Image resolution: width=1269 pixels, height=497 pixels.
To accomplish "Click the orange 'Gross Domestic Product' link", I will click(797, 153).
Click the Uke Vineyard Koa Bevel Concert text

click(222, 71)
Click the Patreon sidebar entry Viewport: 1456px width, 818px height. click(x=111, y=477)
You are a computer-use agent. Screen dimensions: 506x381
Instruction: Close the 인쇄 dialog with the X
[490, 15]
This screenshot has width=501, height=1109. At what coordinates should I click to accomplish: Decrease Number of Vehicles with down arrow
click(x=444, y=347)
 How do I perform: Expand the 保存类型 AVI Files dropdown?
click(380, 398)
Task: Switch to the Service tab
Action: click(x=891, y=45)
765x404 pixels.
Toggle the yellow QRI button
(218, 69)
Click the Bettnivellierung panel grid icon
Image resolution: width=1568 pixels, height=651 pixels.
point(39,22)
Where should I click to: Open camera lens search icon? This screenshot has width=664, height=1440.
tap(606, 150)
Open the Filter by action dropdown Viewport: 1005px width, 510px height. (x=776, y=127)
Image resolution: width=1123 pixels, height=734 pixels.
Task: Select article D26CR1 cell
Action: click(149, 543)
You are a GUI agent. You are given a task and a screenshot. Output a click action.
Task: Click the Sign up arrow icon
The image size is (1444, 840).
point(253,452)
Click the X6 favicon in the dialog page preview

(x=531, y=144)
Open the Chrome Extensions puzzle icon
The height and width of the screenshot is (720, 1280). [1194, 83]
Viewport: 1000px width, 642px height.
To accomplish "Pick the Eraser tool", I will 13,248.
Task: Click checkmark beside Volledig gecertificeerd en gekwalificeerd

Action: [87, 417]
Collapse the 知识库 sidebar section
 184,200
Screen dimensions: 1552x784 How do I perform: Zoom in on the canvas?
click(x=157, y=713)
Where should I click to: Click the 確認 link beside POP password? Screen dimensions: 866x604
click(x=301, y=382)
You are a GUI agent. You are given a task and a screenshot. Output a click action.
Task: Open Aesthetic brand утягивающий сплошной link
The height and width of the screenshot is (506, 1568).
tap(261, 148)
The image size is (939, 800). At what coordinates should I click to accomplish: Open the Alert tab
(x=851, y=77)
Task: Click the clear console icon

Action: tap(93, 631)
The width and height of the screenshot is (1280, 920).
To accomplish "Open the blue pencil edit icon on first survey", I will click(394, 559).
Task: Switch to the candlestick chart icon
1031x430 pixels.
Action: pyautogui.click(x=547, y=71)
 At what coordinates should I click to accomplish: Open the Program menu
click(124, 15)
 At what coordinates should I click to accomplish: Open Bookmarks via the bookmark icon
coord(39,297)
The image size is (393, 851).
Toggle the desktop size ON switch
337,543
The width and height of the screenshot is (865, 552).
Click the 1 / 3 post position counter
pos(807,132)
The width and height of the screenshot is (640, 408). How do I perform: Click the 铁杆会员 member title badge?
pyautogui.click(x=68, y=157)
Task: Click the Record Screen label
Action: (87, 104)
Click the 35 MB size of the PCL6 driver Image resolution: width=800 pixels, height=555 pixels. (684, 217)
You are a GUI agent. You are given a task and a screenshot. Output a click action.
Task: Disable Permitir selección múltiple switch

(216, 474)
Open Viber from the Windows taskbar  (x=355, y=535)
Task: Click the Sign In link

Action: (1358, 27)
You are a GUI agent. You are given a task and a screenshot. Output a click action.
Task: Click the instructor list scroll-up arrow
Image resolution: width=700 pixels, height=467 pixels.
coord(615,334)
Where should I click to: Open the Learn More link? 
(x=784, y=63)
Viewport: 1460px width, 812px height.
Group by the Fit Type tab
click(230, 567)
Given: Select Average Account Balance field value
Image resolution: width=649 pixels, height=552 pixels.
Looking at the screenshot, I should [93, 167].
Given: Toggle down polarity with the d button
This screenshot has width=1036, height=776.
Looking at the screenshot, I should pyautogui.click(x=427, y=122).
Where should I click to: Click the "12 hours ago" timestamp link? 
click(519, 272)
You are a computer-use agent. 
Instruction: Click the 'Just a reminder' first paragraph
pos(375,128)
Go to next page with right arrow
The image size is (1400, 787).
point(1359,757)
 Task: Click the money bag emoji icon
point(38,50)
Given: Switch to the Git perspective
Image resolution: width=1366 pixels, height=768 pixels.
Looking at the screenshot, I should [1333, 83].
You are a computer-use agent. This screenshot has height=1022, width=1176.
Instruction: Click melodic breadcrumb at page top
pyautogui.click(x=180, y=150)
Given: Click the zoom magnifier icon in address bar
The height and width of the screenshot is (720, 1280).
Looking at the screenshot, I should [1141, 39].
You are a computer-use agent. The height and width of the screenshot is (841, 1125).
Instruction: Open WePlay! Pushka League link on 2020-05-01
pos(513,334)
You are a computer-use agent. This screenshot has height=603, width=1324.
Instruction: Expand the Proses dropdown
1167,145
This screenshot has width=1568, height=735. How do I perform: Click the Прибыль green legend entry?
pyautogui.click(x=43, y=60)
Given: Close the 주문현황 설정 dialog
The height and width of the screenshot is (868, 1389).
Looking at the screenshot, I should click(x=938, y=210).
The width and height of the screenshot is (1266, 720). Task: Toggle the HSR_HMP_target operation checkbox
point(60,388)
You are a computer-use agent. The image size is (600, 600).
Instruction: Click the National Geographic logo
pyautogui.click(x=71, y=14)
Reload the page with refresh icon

__TASK GOAL__.
Reproduce every item above word for word, without changing anything.

__FINISHED EXERCISE__.
Image resolution: width=1269 pixels, height=497 pixels.
To accomplish "Click the orange 'Gross Domestic Product' link", I will click(797, 153).
Click the Uke Vineyard Koa Bevel Concert text

click(222, 71)
Click the Patreon sidebar entry Viewport: 1456px width, 818px height. click(x=111, y=477)
You are a computer-use agent. Screen dimensions: 506x381
Instruction: Close the 인쇄 dialog with the X
[490, 15]
This screenshot has width=501, height=1109. At what coordinates should I click to accomplish: Decrease Number of Vehicles with down arrow
click(x=444, y=347)
 How do I perform: Expand the 保存类型 AVI Files dropdown?
click(380, 398)
Task: Switch to the Service tab
Action: click(x=891, y=45)
765x404 pixels.
Toggle the yellow QRI button
(218, 69)
Click the Bettnivellierung panel grid icon
Image resolution: width=1568 pixels, height=651 pixels.
point(39,22)
Where should I click to: Open camera lens search icon? This screenshot has width=664, height=1440.
tap(606, 150)
Open the Filter by action dropdown Viewport: 1005px width, 510px height. (x=776, y=127)
Image resolution: width=1123 pixels, height=734 pixels.
Task: Select article D26CR1 cell
Action: click(149, 543)
You are a GUI agent. You are given a task and a screenshot. Output a click action.
Task: Click the Sign up arrow icon
The image size is (1444, 840).
point(253,452)
Click the X6 favicon in the dialog page preview

(x=531, y=144)
Open the Chrome Extensions puzzle icon
The height and width of the screenshot is (720, 1280). [1194, 83]
Viewport: 1000px width, 642px height.
To accomplish "Pick the Eraser tool", I will 13,248.
Task: Click checkmark beside Volledig gecertificeerd en gekwalificeerd

Action: [87, 417]
Collapse the 知识库 sidebar section
 184,200
Screen dimensions: 1552x784 How do I perform: Zoom in on the canvas?
click(x=157, y=713)
Where should I click to: Click the 確認 link beside POP password? Screen dimensions: 866x604
click(x=301, y=382)
You are a GUI agent. You are given a task and a screenshot. Output a click action.
Task: Open Aesthetic brand утягивающий сплошной link
The height and width of the screenshot is (506, 1568).
tap(261, 148)
The image size is (939, 800). At what coordinates should I click to accomplish: Open the Alert tab
(x=851, y=77)
Task: Click the clear console icon

Action: tap(93, 631)
The width and height of the screenshot is (1280, 920).
To accomplish "Open the blue pencil edit icon on first survey", I will click(394, 559).
Task: Switch to the candlestick chart icon
1031x430 pixels.
Action: pyautogui.click(x=547, y=71)
 At what coordinates should I click to accomplish: Open the Program menu
click(124, 15)
 At what coordinates should I click to accomplish: Open Bookmarks via the bookmark icon
coord(39,297)
The image size is (393, 851).
Toggle the desktop size ON switch
337,543
The width and height of the screenshot is (865, 552).
Click the 1 / 3 post position counter
pos(807,132)
The width and height of the screenshot is (640, 408). How do I perform: Click the 铁杆会员 member title badge?
pyautogui.click(x=68, y=157)
Task: Click the Record Screen label
Action: (87, 104)
Click the 35 MB size of the PCL6 driver Image resolution: width=800 pixels, height=555 pixels. (684, 217)
You are a GUI agent. You are given a task and a screenshot. Output a click action.
Task: Disable Permitir selección múltiple switch

(216, 474)
Open Viber from the Windows taskbar  (x=355, y=535)
Task: Click the Sign In link

Action: (1358, 27)
You are a GUI agent. You are given a task and a screenshot. Output a click action.
Task: Click the instructor list scroll-up arrow
Image resolution: width=700 pixels, height=467 pixels.
coord(615,334)
Where should I click to: Open the Learn More link? 
(x=784, y=63)
Viewport: 1460px width, 812px height.
Group by the Fit Type tab
click(230, 567)
Given: Select Average Account Balance field value
Image resolution: width=649 pixels, height=552 pixels.
Looking at the screenshot, I should [93, 167].
Given: Toggle down polarity with the d button
This screenshot has width=1036, height=776.
Looking at the screenshot, I should pyautogui.click(x=427, y=122).
Where should I click to: Click the "12 hours ago" timestamp link? 
click(519, 272)
You are a computer-use agent. 
Instruction: Click the 'Just a reminder' first paragraph
pos(375,128)
Go to next page with right arrow
The image size is (1400, 787).
point(1359,757)
 Task: Click the money bag emoji icon
point(38,50)
Given: Switch to the Git perspective
Image resolution: width=1366 pixels, height=768 pixels.
Looking at the screenshot, I should [1333, 83].
You are a computer-use agent. This screenshot has height=1022, width=1176.
Instruction: Click melodic breadcrumb at page top
pyautogui.click(x=180, y=150)
Given: Click the zoom magnifier icon in address bar
The height and width of the screenshot is (720, 1280).
Looking at the screenshot, I should [1141, 39].
You are a computer-use agent. The height and width of the screenshot is (841, 1125).
Instruction: Open WePlay! Pushka League link on 2020-05-01
pos(513,334)
You are a computer-use agent. This screenshot has height=603, width=1324.
Instruction: Expand the Proses dropdown
1167,145
This screenshot has width=1568, height=735. How do I perform: Click the Прибыль green legend entry?
pyautogui.click(x=43, y=60)
Given: Close the 주문현황 설정 dialog
The height and width of the screenshot is (868, 1389).
Looking at the screenshot, I should click(x=938, y=210).
The width and height of the screenshot is (1266, 720). Task: Toggle the HSR_HMP_target operation checkbox
point(60,388)
You are a computer-use agent. The image size is (600, 600).
Instruction: Click the National Geographic logo
pyautogui.click(x=71, y=14)
Reload the page with refresh icon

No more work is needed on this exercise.